■ Parts of the exercise ■
a: According to the study excerpt on the SCL-90-R and patient follow-up, how many patients with a confirmed MOH diagnosis were treated in the program between July 2012 and June 2014?
b: Write out the part of the study excerpt starting at "Between July 2012" and ending at "years (Table 1).".
c: Extend the study excerpt on the SCL-90-R and patient follow-up, continuing after its final sentence.

The SCL-90-R is a self-report of psychopathological symptoms, especially for nonpsychiatric populations.[41,42] Patients rate distress on a 5-step Likert-scale on 90 items. Based on our clinical experience, the following specific scales that are assumed to be most important for MOH were selected: obsessive-compulsive, interpersonal sensitivity, schizotypia, and schizophrenic nuclear. The latter 2 scales are constructs based on a large population-based survey. Depression and anxiety were already covered by the HADS. Population norms, stratified by sex and age using 10-year intervals from Germany, were used for comparison. The normative data from the scale paranoid ideation were compared with the scale schizophrenia nuclear and those of the scale psychoticism were compared with the scale schizotypia.[44,45]
2.4 Statistical analysis
Unless indicated differently (e.g., for the pain NRS), all instrument scores were scaled from 0 = worst to 100 = best health/function/ability in accordance with the original scoring of the SF-36 to ease comparison with scores obtained from other instruments. The specific “missing rules” of the instruments had to be fulfilled for determination of the scales. This means that at least 50% of the items had to be completed for each of the SF-36 scales and 6 of 7 for each of the HADS scales.[27,38] For the CSQ, MIDAS, and the SCL-90-R, no “missing rules” were specified in the original reports; thus, the “2 of 3 (67%) rule” was applied as described for other instruments.[29,34] Owing to the metric properties of the determination of the scales and to have a useful minimal number for metric statistics, a minimal number of n > 30 was set to be required with a wishful number of n ≥50 for this pilot study.
All analyses were performed using the statistical software package IBM SPSS 22.0 for Windows (SPSS Inc, Chicago, IL). Two-tailed significance tests were performed by the nonparametric Wilcoxon test for continuous data to ensure appropriateness for all distributions, not only the Gaussian.
Between July 2012 and June 2014, 106 patients with a confirmed MOH diagnosis were treated in the program, of which 83 (78%) could be contacted by telephone (max. 7 attempts). The remaining 23 received the assessment set without previous contact. Of those who were contacted by phone, 8 refused participation, and 7 had insufficient German language skills. Of the 91 mailed sets, 51 (56%) were returned with complete data. Of the 40 sets that were not returned, 4 patients withdrew willingness to participate; for 36 sets, no reasons for decline were given (Fig. 1). Time since the end of the pain program ranged between 0.5 and 2.5 years (Table 1).

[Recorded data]
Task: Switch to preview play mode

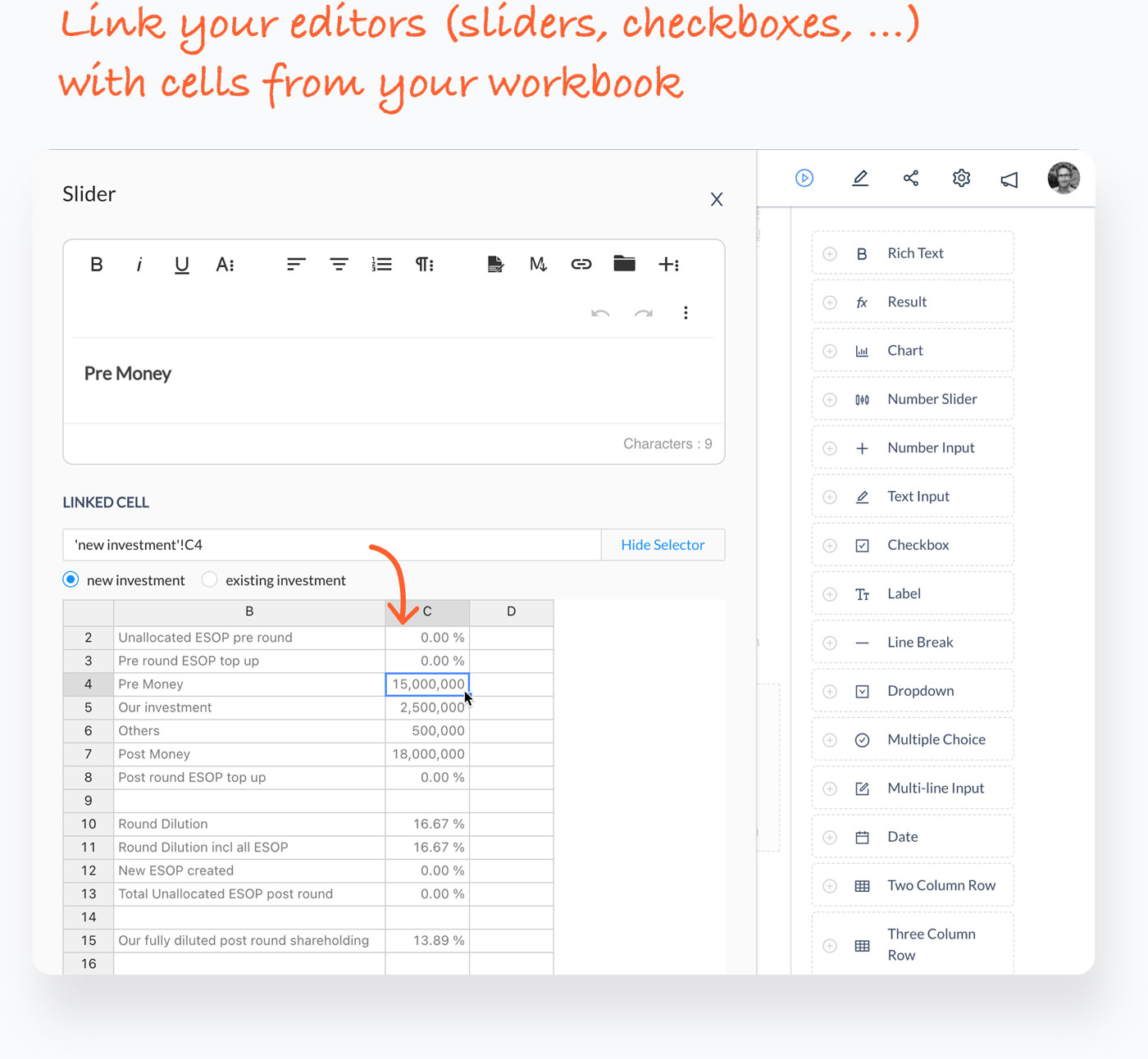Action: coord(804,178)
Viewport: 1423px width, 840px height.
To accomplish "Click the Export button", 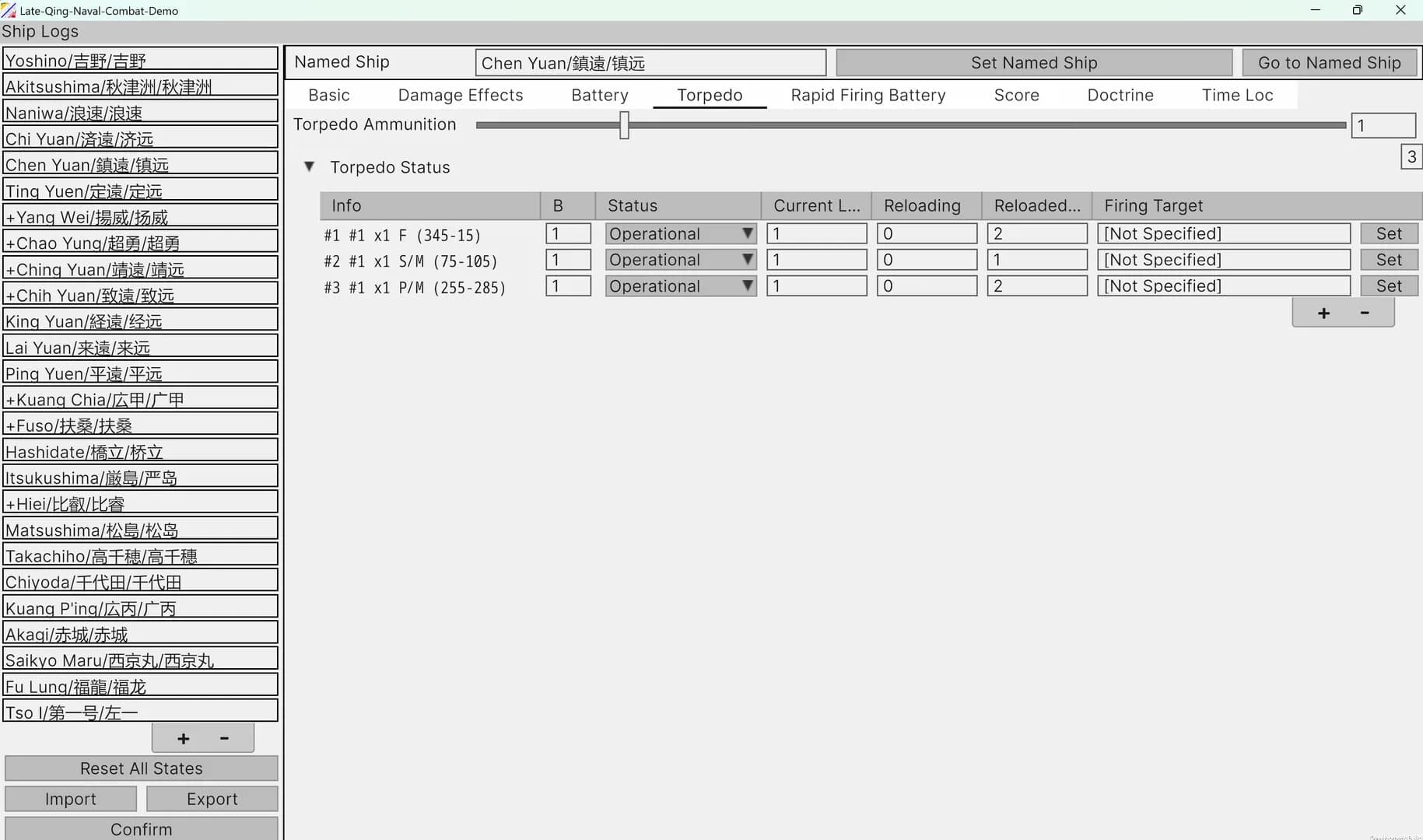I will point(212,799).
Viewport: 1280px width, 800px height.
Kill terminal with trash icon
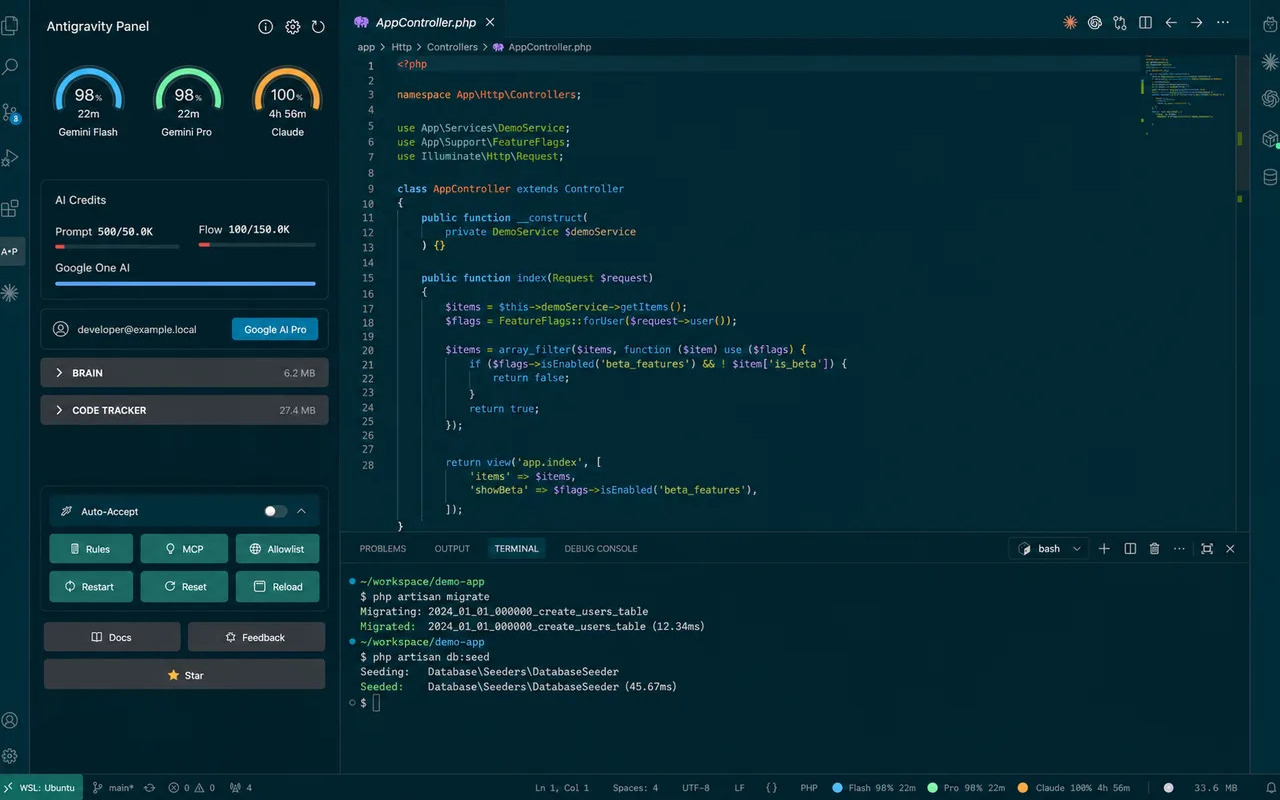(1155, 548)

* * *

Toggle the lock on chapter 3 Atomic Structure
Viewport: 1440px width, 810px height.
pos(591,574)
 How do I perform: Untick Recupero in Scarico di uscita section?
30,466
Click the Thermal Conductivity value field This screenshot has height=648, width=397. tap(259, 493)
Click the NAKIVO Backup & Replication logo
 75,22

■ Numbered responses ■
a: 106 patients.

b:
Between July 2012 and June 2014, 106 patients with a confirmed MOH diagnosis were treated in the program, of which 83 (78%) could be contacted by telephone (max. 7 attempts). The remaining 23 received the assessment set without previous contact. Of those who were contacted by phone, 8 refused participation, and 7 had insufficient German language skills. Of the 91 mailed sets, 51 (56%) were returned with complete data. Of the 40 sets that were not returned, 4 patients withdrew willingness to participate; for 36 sets, no reasons for decline were given (Fig. 1). Time since the end of the pain program ranged between 0.5 and 2.5 years (Table 1).

c:
The median study participant was female, middle-aged, lived with a partner or spouse, was educated to the level of vocational training or less, worked full-time, did not smoke, and performed sports up to 2 hours/week (Table 1). The individuals had suffered from headache for 25 years, had taken 1 substance against headache in the last 2 weeks before assessment, and felt much better or slightly better in comparison to their state before the pain program.
In the last 14 days before assessment, 2 or 3 different pain medications (either acute or prophylactic) were taken by 45% of patients. A minority still took acute headache medication: 24% paracetamol/NSAIDs, 14% triptans, and 2% opioids. Prophylactic medication (e.g., riboflavin or topiramate) was taken by 45%.
Pain intensity levels of the pain scales were moderate at the time of the assessment (mean: 3.3/10 points = maximal pain) up to severe (6.8/10) at the worst moment of the last 7 days before, corresponding to a score of 6.5 of 10 on the MIDAS (Table 2). The MIDAS revealed on average 40.1% (37.7/92) days with headache within the last 3 months. Of the 51 patients, 33 (65%) reported <45 days with headache in the last 3 months. The number of days with impaired function owing to headache (sum of the items 1–5) averaged to a value of 59.5 (of 276), which corresponds to 21.6%. Mean pain on the SF-36 (last 4 weeks) was 40.3 (100 = no pain, which would correspond to 6.0 on the VAS) and is significantly higher than expected from the normative data for the general population (mean: 58.1, P < .001).
Physical functioning was not affected on the SF-36 when compared to the norm (means: 78.4 vs. 81.8, P = .66; 100 = best). All other scales of the SF-36 showed highly significant (P ≤ .001) impairments with levels far from the expected scores, for example, general health 48.7 versus 62.1 and social functioning 56.8 versus 82.1. The only exception is SF-36 mental health: 59.7 versus 68.5 = norm, P = .04.
Consistently, HADS depression and anxiety were much higher than expected from the normative levels: 67.6 versus 78.1, P = .02 and 63.3 versus 76.5, P < .001. The same was true for the obsessive/compulsive scale (74.1 vs. 87.4) and, somewhat less, for the interpersonal sensitivity scale (79.9 vs. 89.6) of the SCL-90-R. In contrast, patients were not more schizotypal (84.4 vs. 88.8, P = .81), but were less “schizophrenic” (schizophrenia nuclear: 94.4 vs. 95.1) than expected. In the SCL-90-R schizophrenia nuclear, the median of the patients was 100, whereas the mean norm was 95.3, which led to a significant difference (P = .03) in favor of the patients.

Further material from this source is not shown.